#### REQUIRED WORK:
Copy all the entries word for word, but omit the pictures.

#### SUPPLIED MATERIAL:
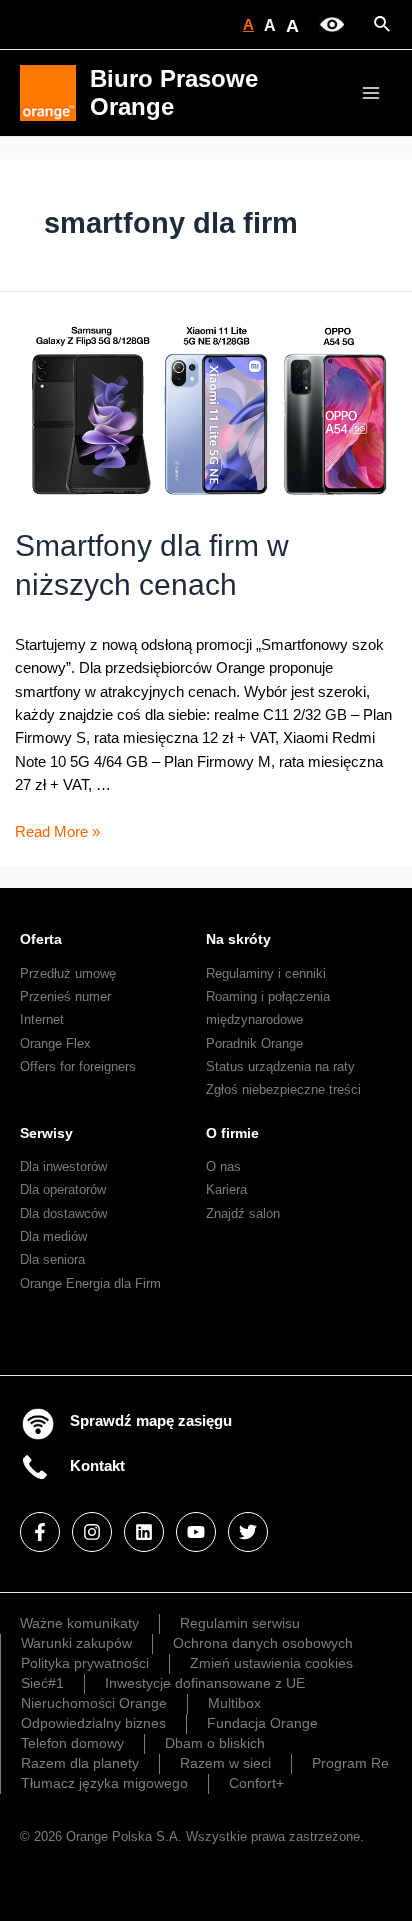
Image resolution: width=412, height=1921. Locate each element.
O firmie (232, 1133)
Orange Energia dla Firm (90, 1283)
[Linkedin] (144, 1532)
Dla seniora (52, 1259)
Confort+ (256, 1783)
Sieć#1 (42, 1683)
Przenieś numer (65, 996)
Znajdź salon (243, 1213)
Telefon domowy (72, 1743)
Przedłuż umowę (68, 973)
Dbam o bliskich (215, 1743)
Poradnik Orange (254, 1043)
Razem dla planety (80, 1763)
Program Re (350, 1763)
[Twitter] (248, 1532)
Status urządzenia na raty (280, 1066)
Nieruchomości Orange (94, 1703)
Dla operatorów (63, 1189)
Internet (42, 1019)
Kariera (226, 1189)
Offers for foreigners (78, 1066)
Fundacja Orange (262, 1723)
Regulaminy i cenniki (266, 973)
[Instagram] (92, 1532)
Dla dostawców (63, 1213)
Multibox (234, 1703)
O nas (223, 1166)
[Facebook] (40, 1532)
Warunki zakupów (76, 1643)
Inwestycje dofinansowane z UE (205, 1683)
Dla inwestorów (63, 1166)
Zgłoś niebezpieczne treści (283, 1089)
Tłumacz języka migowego (104, 1783)
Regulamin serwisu (240, 1623)
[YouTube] (196, 1532)
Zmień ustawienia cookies (271, 1663)
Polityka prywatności (85, 1663)
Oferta (41, 939)
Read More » (57, 832)
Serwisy (46, 1133)
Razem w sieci (225, 1763)
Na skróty (238, 939)
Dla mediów (53, 1236)
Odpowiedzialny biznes (93, 1723)
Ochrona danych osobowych (263, 1643)
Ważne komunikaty (79, 1623)
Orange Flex (55, 1043)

#### FINISHED EXERCISE:
Image resolution: width=412, height=1921. Locate each element.
O firmie (232, 1133)
Orange Energia dla Firm (90, 1283)
[Linkedin] (144, 1532)
Dla seniora (52, 1259)
Confort+ (256, 1783)
Sieć#1 (42, 1683)
Przenieś numer (65, 996)
Znajdź salon (243, 1213)
Telefon domowy (72, 1743)
Przedłuż umowę (68, 973)
Dbam o bliskich (215, 1743)
Poradnik Orange (254, 1043)
Razem dla planety (80, 1763)
Program Re (350, 1763)
[Twitter] (248, 1532)
Status urządzenia na raty (280, 1066)
Nieruchomości Orange (94, 1703)
Dla operatorów (63, 1189)
Internet (42, 1019)
Kariera (226, 1189)
Offers for foreigners (78, 1066)
Fundacja Orange (262, 1723)
Regulaminy i cenniki (266, 973)
[Instagram] (92, 1532)
Dla dostawców (63, 1213)
Multibox (234, 1703)
O nas (223, 1166)
[Facebook] (40, 1532)
Warunki zakupów (76, 1643)
Inwestycje dofinansowane z UE (205, 1683)
Dla inwestorów (63, 1166)
Zgłoś niebezpieczne treści (283, 1089)
Tłumacz języka migowego (104, 1783)
Regulamin serwisu (240, 1623)
[YouTube] (196, 1532)
Zmień ustawienia cookies (271, 1663)
Polityka prywatności (85, 1663)
Oferta (41, 939)
Read More » (57, 832)
Serwisy (46, 1133)
Razem w sieci (225, 1763)
Na skróty (238, 939)
Dla mediów (53, 1236)
Odpowiedzialny biznes (93, 1723)
Ochrona danych osobowych (263, 1643)
Ważne komunikaty (79, 1623)
Orange Flex (55, 1043)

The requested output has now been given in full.